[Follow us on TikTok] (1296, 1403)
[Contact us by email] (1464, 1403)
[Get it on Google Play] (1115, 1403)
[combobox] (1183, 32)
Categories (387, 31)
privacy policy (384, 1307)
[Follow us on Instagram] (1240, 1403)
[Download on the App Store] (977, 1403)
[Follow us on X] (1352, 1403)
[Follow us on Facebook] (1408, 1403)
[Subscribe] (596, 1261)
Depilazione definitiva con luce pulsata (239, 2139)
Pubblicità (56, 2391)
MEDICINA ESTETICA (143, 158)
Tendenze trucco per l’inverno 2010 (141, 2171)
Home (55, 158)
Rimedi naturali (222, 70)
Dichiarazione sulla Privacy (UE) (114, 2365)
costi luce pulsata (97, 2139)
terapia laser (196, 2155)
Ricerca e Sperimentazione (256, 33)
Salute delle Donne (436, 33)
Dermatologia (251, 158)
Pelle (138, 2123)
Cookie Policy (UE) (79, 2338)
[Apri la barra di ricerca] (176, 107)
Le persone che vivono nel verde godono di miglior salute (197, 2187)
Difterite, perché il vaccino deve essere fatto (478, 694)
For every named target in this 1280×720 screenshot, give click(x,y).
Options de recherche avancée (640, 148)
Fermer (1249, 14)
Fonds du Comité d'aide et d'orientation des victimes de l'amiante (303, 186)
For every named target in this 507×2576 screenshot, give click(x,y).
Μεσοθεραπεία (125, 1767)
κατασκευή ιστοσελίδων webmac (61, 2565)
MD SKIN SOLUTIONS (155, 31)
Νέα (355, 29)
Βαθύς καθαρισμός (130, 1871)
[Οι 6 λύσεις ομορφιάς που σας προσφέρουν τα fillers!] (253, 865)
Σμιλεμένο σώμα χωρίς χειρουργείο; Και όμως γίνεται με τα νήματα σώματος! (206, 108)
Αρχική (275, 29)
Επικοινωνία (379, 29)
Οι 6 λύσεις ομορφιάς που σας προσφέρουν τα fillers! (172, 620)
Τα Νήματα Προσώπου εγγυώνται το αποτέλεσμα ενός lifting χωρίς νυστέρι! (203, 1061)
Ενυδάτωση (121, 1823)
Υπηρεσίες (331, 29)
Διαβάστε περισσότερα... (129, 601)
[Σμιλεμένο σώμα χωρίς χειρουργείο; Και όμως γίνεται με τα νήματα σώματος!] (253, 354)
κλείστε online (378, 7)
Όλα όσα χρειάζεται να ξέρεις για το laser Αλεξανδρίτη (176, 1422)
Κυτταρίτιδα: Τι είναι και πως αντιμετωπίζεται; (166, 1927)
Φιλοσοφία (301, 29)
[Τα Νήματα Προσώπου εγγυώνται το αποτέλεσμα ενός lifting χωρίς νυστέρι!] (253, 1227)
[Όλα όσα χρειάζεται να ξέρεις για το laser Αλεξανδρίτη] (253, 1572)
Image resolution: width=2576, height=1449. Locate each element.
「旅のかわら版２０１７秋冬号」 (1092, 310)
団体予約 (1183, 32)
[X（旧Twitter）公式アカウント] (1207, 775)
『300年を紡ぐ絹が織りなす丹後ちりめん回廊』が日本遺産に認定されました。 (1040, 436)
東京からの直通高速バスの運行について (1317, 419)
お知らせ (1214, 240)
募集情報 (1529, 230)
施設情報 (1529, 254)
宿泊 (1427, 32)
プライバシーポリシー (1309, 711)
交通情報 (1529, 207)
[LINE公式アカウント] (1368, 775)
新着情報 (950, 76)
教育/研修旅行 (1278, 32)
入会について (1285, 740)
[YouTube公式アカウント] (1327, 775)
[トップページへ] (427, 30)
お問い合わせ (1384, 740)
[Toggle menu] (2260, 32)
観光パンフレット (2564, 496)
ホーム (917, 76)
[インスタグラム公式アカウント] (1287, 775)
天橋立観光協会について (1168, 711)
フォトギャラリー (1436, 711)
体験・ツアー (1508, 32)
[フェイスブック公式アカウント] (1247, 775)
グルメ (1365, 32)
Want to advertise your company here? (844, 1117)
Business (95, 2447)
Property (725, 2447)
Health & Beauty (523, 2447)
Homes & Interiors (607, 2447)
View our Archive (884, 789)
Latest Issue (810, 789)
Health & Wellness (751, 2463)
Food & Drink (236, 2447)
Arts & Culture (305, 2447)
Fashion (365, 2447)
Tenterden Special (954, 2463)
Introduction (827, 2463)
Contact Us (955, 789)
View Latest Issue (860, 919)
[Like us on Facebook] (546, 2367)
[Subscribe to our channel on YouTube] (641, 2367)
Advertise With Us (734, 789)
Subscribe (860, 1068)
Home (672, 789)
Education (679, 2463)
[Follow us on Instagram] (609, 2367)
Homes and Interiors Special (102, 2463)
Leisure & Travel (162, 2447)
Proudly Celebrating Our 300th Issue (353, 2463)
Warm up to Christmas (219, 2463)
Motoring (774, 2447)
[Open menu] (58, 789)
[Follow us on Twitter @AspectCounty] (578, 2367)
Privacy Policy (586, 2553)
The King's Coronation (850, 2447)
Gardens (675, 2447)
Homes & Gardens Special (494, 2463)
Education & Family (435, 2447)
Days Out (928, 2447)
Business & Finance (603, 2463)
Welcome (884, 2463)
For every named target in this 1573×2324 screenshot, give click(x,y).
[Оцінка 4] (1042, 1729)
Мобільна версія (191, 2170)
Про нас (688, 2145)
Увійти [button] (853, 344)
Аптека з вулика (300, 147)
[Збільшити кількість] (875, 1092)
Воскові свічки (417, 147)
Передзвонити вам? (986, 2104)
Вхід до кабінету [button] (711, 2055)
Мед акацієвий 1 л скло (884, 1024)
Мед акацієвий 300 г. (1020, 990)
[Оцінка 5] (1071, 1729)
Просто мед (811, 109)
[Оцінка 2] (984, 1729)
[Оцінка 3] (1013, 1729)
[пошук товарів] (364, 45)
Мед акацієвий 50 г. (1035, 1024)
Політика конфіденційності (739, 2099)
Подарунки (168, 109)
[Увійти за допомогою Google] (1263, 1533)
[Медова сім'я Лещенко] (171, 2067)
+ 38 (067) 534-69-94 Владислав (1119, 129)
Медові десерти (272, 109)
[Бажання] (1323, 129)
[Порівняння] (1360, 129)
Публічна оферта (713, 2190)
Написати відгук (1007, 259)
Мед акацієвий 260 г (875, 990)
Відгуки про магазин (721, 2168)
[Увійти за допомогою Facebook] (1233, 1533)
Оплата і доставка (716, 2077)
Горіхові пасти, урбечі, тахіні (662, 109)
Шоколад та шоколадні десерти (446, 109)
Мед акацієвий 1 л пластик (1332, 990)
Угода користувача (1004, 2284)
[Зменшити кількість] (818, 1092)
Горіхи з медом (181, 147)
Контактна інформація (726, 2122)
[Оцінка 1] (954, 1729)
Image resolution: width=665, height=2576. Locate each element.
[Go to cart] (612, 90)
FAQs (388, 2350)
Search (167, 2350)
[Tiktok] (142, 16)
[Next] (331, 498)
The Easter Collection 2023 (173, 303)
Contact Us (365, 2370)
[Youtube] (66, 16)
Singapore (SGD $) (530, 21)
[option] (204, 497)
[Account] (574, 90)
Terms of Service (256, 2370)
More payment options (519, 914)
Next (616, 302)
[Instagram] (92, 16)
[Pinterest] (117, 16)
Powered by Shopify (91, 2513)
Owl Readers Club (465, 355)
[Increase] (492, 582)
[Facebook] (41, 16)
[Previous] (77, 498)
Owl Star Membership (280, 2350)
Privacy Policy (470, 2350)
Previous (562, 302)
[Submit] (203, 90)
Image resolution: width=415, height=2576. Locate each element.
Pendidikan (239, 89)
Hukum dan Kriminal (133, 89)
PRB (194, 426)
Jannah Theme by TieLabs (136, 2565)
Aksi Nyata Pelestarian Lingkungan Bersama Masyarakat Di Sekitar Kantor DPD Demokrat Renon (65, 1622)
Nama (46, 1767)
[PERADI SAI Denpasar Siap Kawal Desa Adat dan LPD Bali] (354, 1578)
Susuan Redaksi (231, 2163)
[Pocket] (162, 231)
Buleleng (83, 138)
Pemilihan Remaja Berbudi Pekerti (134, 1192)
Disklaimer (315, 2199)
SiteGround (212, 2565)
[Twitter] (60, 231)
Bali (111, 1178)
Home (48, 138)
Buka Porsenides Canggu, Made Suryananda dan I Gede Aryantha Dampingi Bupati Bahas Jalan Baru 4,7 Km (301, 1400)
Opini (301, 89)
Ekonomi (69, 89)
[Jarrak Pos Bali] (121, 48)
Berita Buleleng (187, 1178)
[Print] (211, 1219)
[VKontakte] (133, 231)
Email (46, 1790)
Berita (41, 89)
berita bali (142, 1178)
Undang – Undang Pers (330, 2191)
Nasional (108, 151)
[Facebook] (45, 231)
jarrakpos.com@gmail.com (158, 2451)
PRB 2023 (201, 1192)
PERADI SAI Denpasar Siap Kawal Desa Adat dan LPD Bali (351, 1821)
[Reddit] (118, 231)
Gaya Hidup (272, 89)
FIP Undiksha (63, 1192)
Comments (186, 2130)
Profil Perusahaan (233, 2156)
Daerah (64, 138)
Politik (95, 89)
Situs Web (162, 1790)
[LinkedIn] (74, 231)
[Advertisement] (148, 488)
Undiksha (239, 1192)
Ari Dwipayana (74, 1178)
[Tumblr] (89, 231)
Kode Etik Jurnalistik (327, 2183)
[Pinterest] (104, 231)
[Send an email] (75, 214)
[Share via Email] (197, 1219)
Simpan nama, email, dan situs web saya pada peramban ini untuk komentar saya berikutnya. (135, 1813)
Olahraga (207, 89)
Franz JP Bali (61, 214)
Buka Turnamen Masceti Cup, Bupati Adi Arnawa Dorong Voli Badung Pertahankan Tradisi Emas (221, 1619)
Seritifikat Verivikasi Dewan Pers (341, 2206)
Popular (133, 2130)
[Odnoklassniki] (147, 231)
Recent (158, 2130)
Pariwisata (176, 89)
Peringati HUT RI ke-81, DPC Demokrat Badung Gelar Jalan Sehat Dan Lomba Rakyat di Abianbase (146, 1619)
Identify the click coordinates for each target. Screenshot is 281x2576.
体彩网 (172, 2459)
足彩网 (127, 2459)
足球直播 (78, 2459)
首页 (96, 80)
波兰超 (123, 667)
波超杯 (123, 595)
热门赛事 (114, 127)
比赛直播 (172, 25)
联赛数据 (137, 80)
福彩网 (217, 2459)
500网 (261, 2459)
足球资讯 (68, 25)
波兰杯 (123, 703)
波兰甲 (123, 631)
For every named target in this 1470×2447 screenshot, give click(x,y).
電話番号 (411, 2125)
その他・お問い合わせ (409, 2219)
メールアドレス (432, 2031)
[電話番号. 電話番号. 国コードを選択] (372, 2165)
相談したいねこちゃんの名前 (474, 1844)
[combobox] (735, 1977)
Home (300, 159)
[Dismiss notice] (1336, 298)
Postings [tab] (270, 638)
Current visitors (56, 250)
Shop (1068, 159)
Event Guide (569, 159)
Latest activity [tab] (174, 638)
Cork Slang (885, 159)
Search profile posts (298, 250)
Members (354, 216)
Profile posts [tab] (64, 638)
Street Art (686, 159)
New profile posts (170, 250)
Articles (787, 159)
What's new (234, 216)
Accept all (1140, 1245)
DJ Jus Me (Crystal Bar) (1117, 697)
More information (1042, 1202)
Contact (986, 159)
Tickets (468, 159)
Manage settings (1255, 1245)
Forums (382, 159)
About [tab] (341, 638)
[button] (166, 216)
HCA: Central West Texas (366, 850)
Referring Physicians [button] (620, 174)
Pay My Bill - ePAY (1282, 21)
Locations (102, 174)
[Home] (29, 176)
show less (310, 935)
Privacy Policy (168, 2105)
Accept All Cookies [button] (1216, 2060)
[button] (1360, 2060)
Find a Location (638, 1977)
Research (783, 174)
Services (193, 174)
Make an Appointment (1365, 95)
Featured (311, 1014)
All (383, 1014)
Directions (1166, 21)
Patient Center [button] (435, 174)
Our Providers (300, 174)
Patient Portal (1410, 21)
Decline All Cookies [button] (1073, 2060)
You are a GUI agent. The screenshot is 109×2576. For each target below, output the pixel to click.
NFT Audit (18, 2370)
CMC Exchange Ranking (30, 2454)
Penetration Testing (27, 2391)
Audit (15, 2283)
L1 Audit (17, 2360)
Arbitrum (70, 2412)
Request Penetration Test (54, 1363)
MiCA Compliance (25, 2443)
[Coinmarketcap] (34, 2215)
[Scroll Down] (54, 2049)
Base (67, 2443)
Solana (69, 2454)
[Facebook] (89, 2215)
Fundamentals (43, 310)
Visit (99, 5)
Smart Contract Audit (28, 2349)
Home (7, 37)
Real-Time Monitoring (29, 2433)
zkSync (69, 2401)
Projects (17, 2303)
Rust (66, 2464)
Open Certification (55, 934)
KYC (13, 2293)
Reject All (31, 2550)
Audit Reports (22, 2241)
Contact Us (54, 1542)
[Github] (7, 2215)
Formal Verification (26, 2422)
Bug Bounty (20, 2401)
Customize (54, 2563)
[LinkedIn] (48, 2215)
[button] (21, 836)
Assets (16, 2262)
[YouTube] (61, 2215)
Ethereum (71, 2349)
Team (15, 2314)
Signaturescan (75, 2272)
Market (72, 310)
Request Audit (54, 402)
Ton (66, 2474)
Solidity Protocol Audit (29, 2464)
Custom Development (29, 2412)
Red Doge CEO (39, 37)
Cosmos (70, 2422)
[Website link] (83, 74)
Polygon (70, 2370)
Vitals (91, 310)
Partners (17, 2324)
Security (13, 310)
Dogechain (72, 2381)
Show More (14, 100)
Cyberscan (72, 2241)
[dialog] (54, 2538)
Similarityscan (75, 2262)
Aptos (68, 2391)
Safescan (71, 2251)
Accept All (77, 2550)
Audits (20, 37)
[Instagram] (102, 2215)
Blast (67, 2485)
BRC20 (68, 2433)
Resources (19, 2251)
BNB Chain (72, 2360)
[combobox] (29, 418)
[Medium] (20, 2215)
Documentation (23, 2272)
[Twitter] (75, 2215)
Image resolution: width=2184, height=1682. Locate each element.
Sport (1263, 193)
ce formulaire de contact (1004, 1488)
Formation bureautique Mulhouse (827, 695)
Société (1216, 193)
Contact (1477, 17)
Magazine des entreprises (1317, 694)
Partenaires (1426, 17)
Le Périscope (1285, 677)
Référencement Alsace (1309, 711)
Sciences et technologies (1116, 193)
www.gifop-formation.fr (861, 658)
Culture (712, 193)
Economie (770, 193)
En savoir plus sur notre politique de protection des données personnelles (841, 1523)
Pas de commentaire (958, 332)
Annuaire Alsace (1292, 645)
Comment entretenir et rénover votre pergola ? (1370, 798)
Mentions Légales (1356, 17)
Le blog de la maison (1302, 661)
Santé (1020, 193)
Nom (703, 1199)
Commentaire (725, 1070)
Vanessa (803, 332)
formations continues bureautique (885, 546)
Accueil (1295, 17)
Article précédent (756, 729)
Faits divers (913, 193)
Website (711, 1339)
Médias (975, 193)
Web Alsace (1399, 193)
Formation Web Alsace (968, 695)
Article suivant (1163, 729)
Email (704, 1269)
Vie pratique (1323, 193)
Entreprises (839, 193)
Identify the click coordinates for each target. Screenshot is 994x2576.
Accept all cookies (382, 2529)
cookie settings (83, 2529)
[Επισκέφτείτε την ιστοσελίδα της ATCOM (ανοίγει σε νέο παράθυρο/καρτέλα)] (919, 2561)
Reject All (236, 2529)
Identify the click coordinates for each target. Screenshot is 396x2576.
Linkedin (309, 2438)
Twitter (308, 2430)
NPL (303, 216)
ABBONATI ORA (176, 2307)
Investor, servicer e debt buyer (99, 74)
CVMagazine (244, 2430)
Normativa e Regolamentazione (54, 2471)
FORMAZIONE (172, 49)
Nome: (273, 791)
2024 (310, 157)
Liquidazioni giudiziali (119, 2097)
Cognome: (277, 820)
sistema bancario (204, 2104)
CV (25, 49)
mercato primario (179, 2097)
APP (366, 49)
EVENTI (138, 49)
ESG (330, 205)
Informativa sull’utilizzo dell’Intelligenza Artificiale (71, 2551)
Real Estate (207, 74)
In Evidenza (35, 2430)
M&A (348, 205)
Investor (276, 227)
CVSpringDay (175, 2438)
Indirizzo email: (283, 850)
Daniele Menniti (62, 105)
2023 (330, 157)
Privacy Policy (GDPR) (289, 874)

[TASK GOAL]
Beginning at the line above that contains "Image resolution: width=2576, height=1449.", return each line exactly through the line that contains "プライバシーポリシー (1309, 711)", and no others.

[OUTPUT FOR THIS EXERCISE]
Image resolution: width=2576, height=1449. Locate each element.
「旅のかわら版２０１７秋冬号」 (1092, 310)
団体予約 (1183, 32)
[X（旧Twitter）公式アカウント] (1207, 775)
『300年を紡ぐ絹が織りなす丹後ちりめん回廊』が日本遺産に認定されました。 (1040, 436)
東京からの直通高速バスの運行について (1317, 419)
お知らせ (1214, 240)
募集情報 (1529, 230)
施設情報 (1529, 254)
宿泊 (1427, 32)
プライバシーポリシー (1309, 711)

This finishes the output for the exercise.